The ruby. A 2.18ct Vs-SI Ruby. My beautiful niece picked this out while I was up north. She is seven, and after I ran down cut and color basics, I told her my price range and set her searching. When she came up with this stone, I had to agree it was gorgeous.
(Thanks to Jake for the photo. I was fixin’ to start swearing in frustration [which is good, as we now know], when Jake kindly took over the Vaka photography department.)
The challenge when stone shopping is finding a good mix of size, quality and price. If I spent a thousand dollars per stone, I’d have an easy choice to make; 2 carat, thousand dollar rubies are all gorgeous. But I want the stones I purchase to allow me to keep my prices reasonable, and most people can’t afford a piece of jewelry which holds a thousand dollar ruby. I want my jewelry to be an attainable luxury.
While some of my pieces might be quite expensive, I want the majority of my collection to be affordable to a woman buying something beautiful for herself. It may take her several months of saving before she can treat herself, but she can purchase something of quality and beauty if she wishes to do so. This means, at least for my ready-to-purchase designs, that a 2 ct thousand dollar ruby is out of the question.
I spend hours and hours searching the stock lists of vendors who I’ve found, through trial and error, to be reliable and honest.
This ruby has great color, but the cut is crooked….
That ruby has a terrific cut, but the color just doesn’t pop….
This one has a gorgeous cut and gorgeous color, but a visible crack…
This one has great cut and color, but it’s too small for what I have in mind…
The process is a treasure hunt, and one I really enjoy.
After finding the best stone, I need to design the setting in a way which minimizes the flaws, and maximizes the stone’s attributes. The designer’s job would be a no-brainer if every stone was a perfect 2 ct ruby, and cost was no matter!
This ruby is lovely, but at 6.5 x 6.5 x 4.95 mm it is quite deep. That 4.95 mm means it will need a setting which allows for its depth, but also remain fairly open in the back. If I closed in the back of the bezel, it would dramatically darken the stone’s gorgeous color, and that’s one of the best things about this stone, isn’t it?

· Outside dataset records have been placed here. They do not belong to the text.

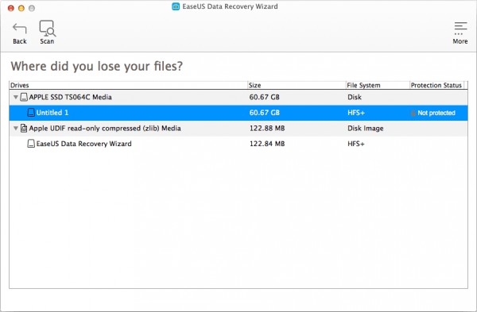Collapse the Apple UDIF Media disclosure triangle
The width and height of the screenshot is (477, 312).
16,128
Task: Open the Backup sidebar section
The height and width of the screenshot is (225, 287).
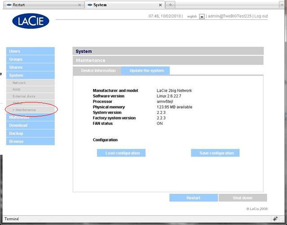Action: pyautogui.click(x=30, y=133)
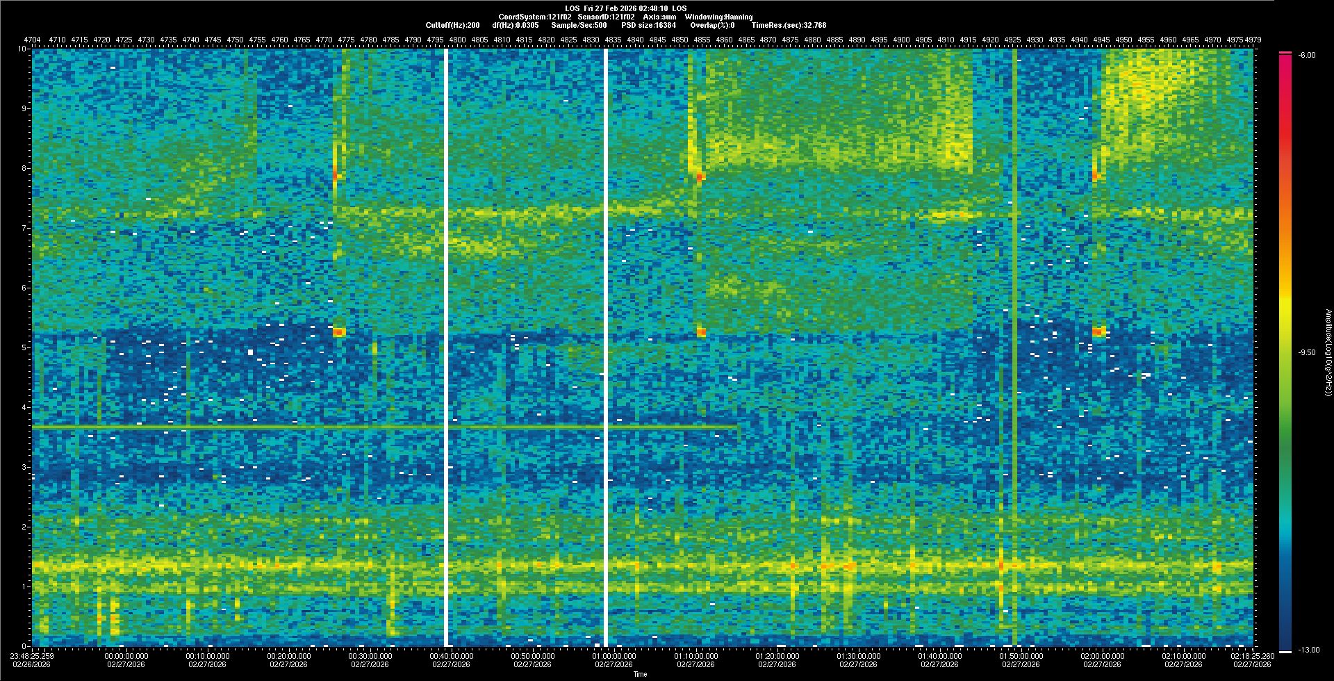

I need my design to allow as much light as possible, hold the stone high, be sturdy (it’s holding a 2+ carat ruby for heaven’s sake), be comfortable to wear daily (I want my jewelry wearable), and be relatively affordable. And while it’s meeting all those demands I want it gorgeous, too. I want the wearer to be unable to take their eyes off it; I want it to be their perennial favorite.
It’s that problem-solving which makes my job so much fun. I really love it.
As I currently have three different karats of gold in the studio, I thought you would be interested in how they look side by side.
14k looks rich and glowy when seen by itself, and as Americans, 14k is what we’re accustomed to. Beside 22k and 24k, though, it’s easy to see what’s missing . As I’ve mentioned before, 14k is 58% gold, 22k is 92% gold, and 24k is 100% gold.